• EXERCISE INSTRUCTIONS: Look below for the line that contains "Click the camera", then quote it and all the lines after it, exactly, with the pictures left out.

··· STUDY MATERIAL ···

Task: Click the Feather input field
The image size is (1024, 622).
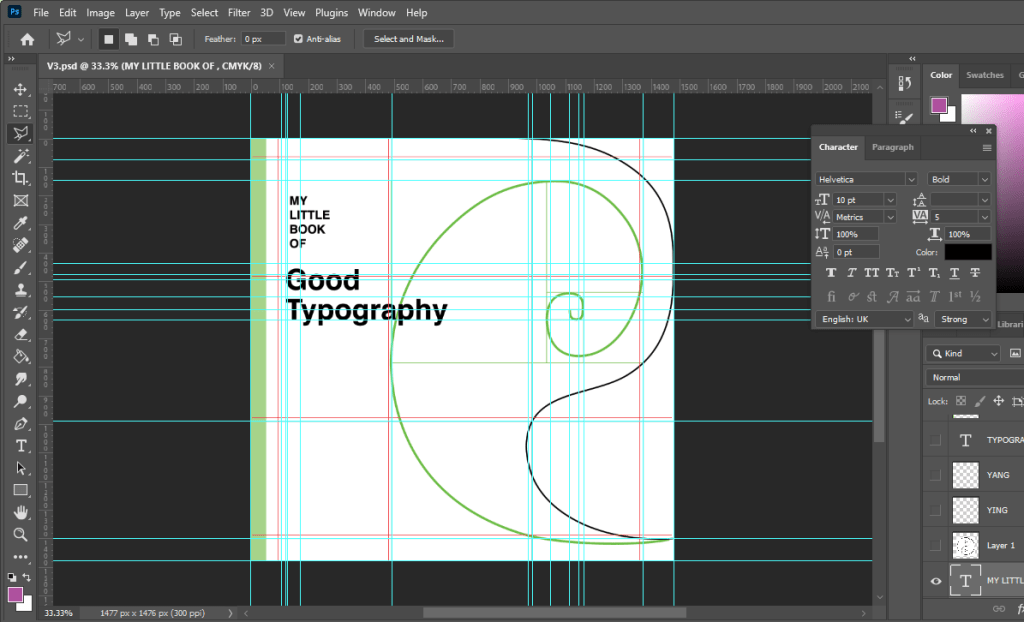Action: (x=264, y=39)
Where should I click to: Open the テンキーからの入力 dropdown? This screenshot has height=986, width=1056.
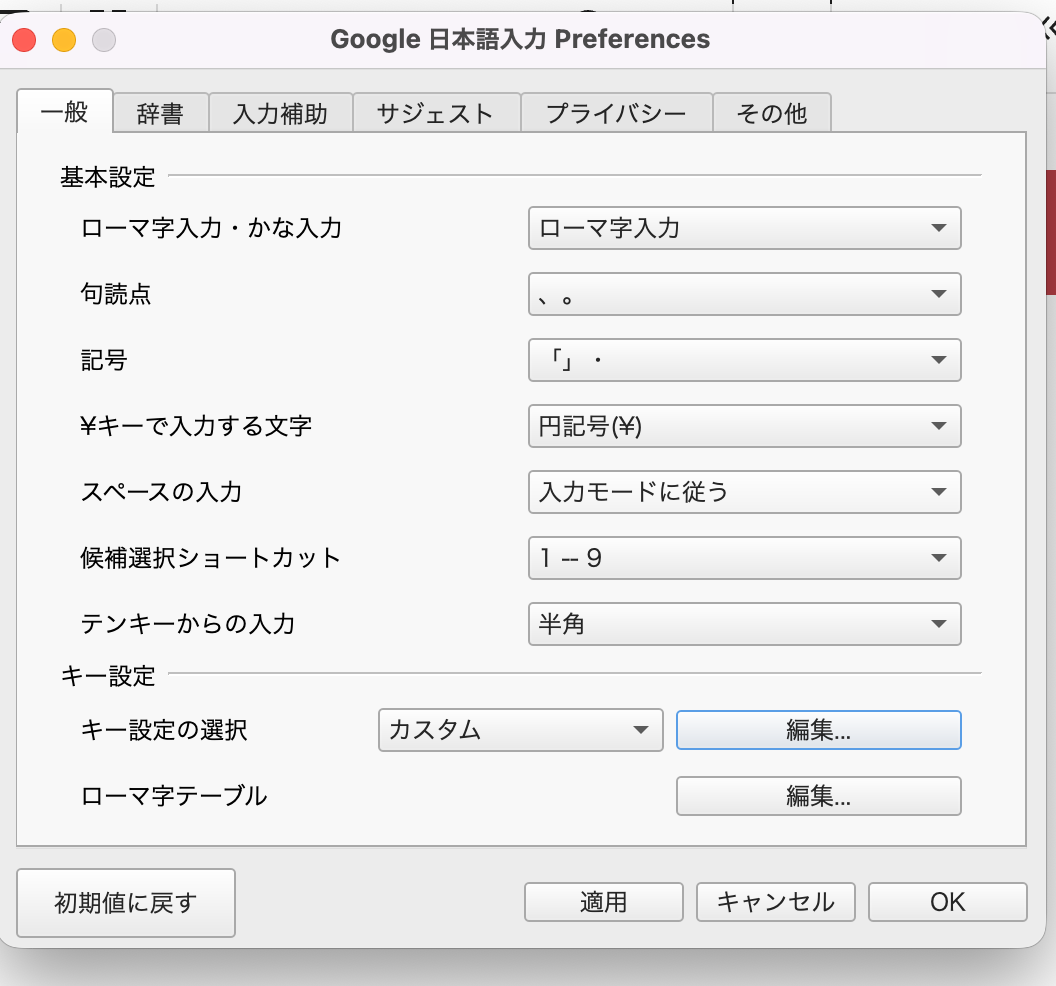click(x=744, y=624)

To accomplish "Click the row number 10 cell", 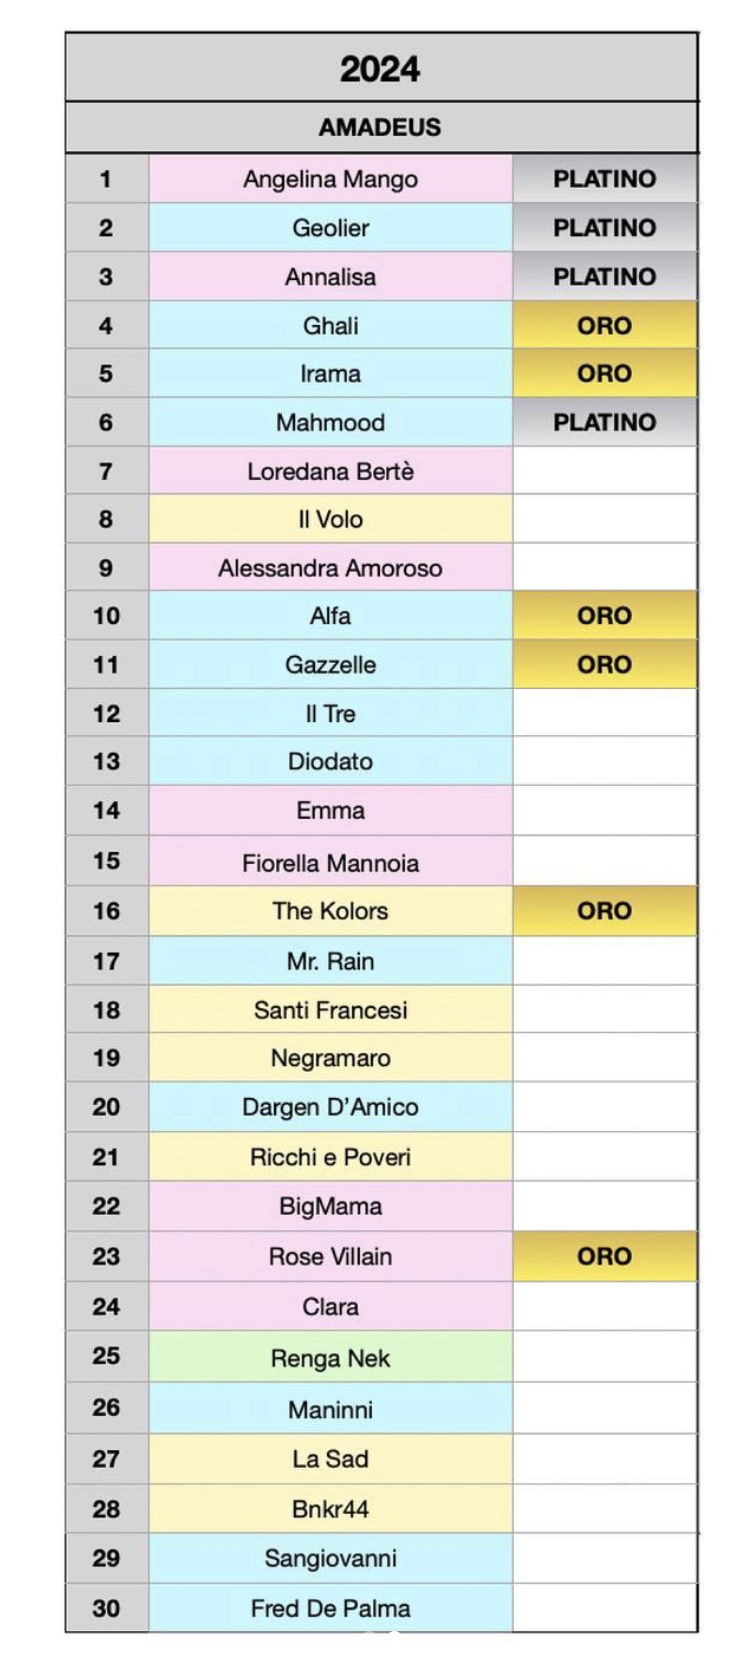I will click(107, 616).
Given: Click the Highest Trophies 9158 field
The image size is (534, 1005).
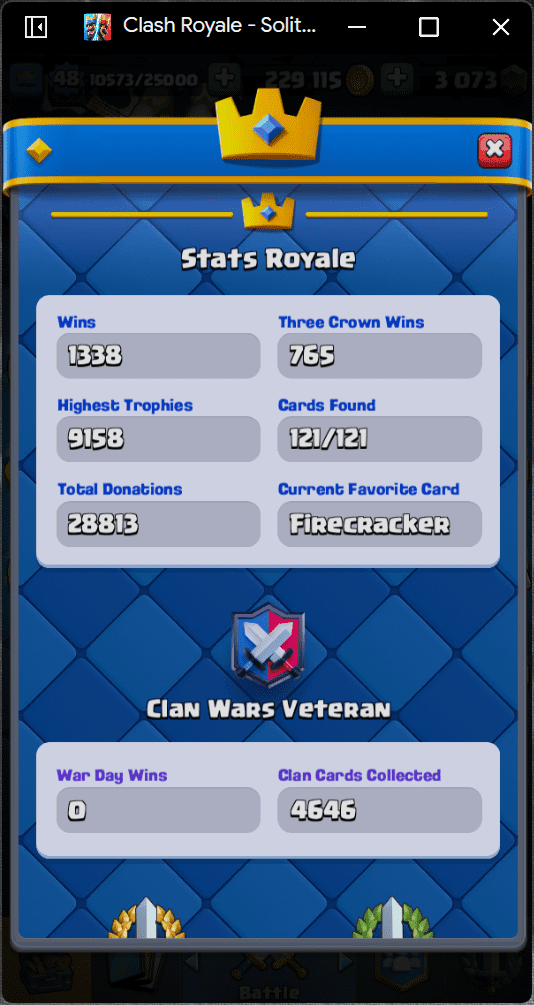Looking at the screenshot, I should point(158,439).
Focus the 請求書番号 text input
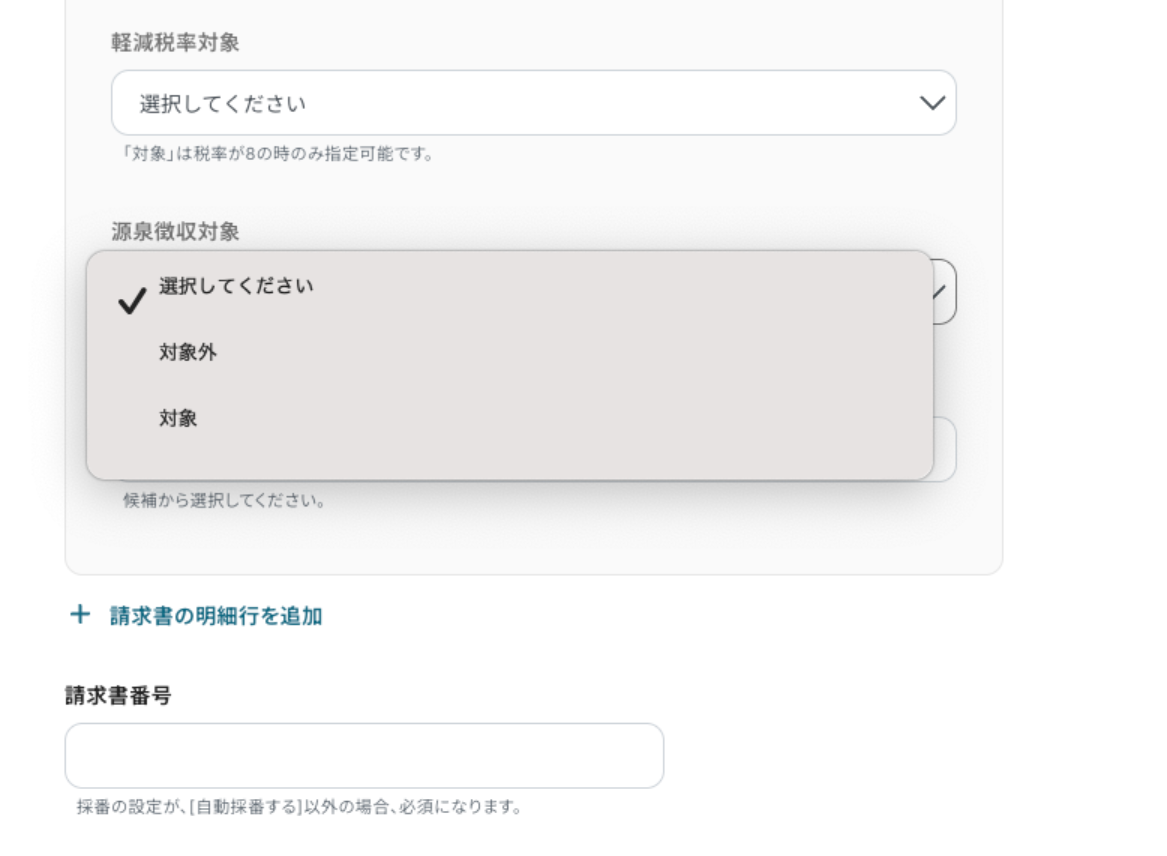 pos(364,756)
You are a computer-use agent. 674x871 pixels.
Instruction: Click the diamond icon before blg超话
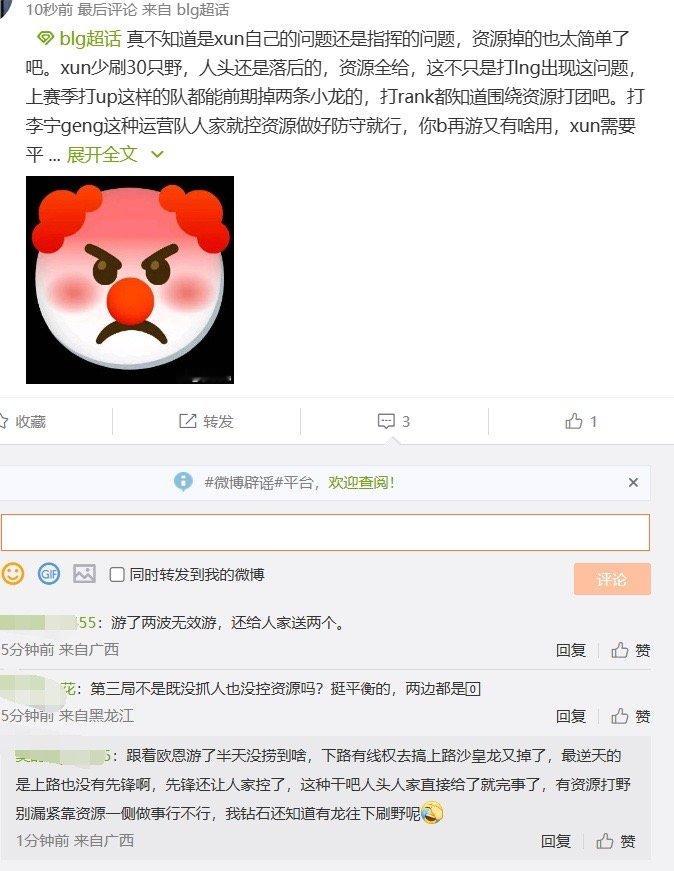click(45, 38)
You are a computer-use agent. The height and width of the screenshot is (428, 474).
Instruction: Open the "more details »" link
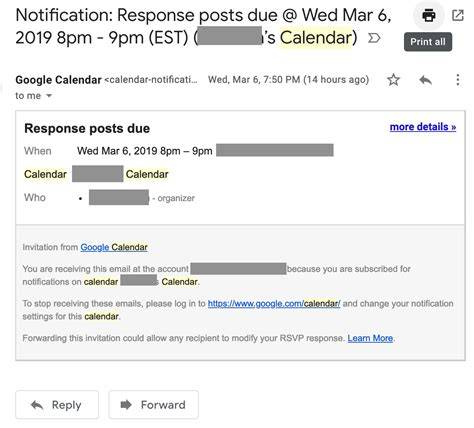tap(423, 127)
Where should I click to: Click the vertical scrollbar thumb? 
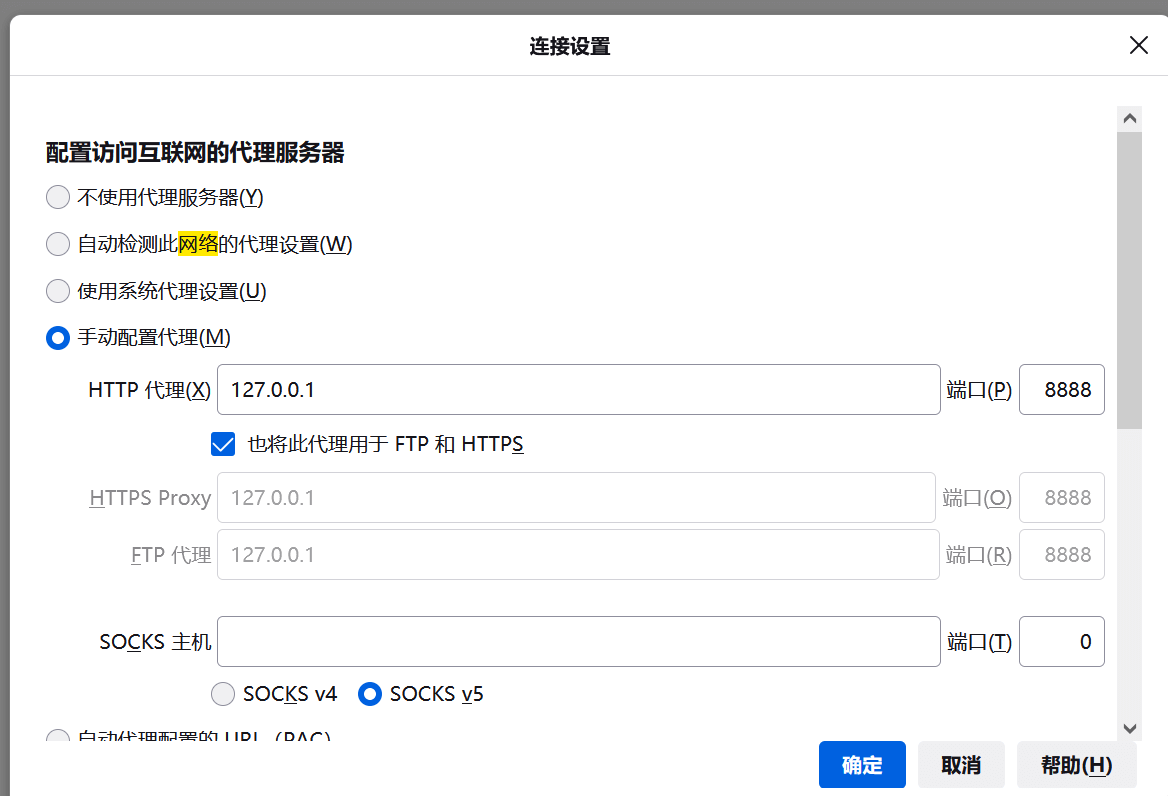tap(1129, 281)
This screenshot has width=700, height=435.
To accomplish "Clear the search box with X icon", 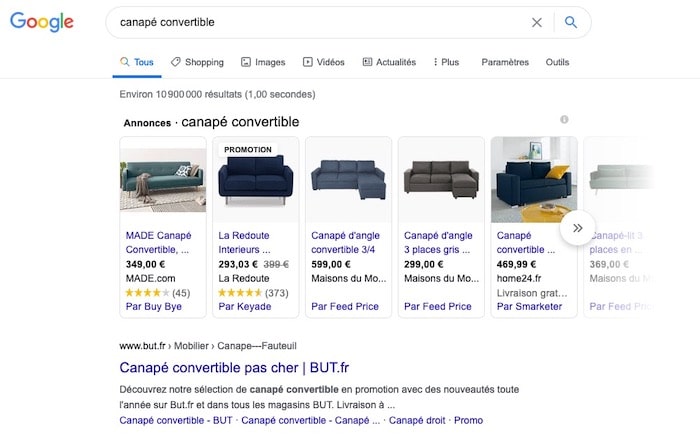I will (537, 22).
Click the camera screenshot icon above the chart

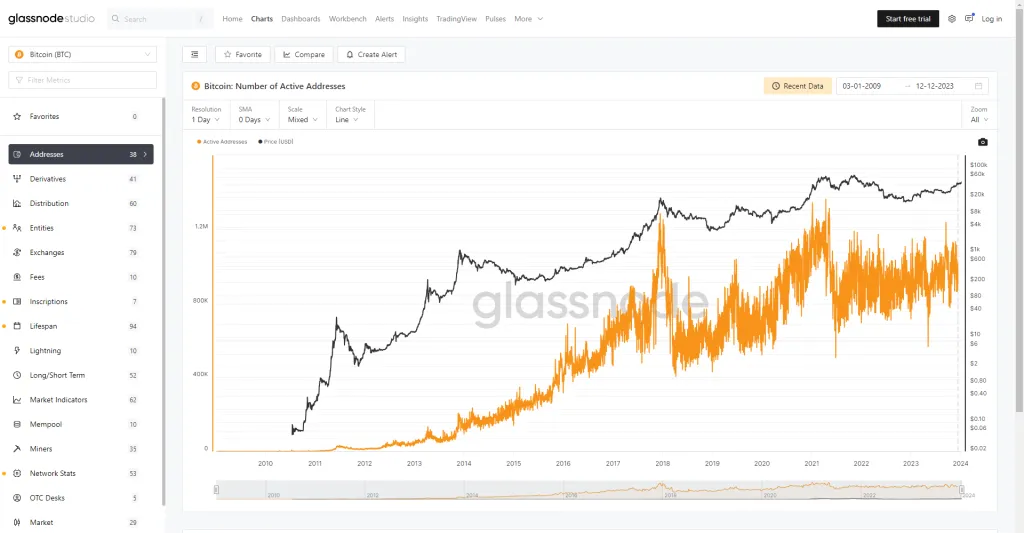pos(982,142)
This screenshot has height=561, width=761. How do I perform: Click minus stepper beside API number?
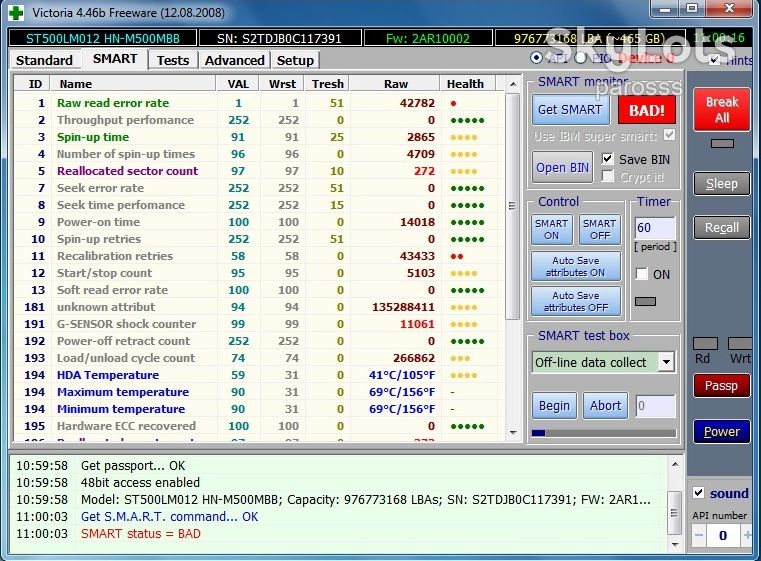698,535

···

• THE ANSWER:
Click the camera screenshot icon above the chart

pos(982,142)
This screenshot has height=561, width=761. How do I perform: Click minus stepper beside API number?
698,535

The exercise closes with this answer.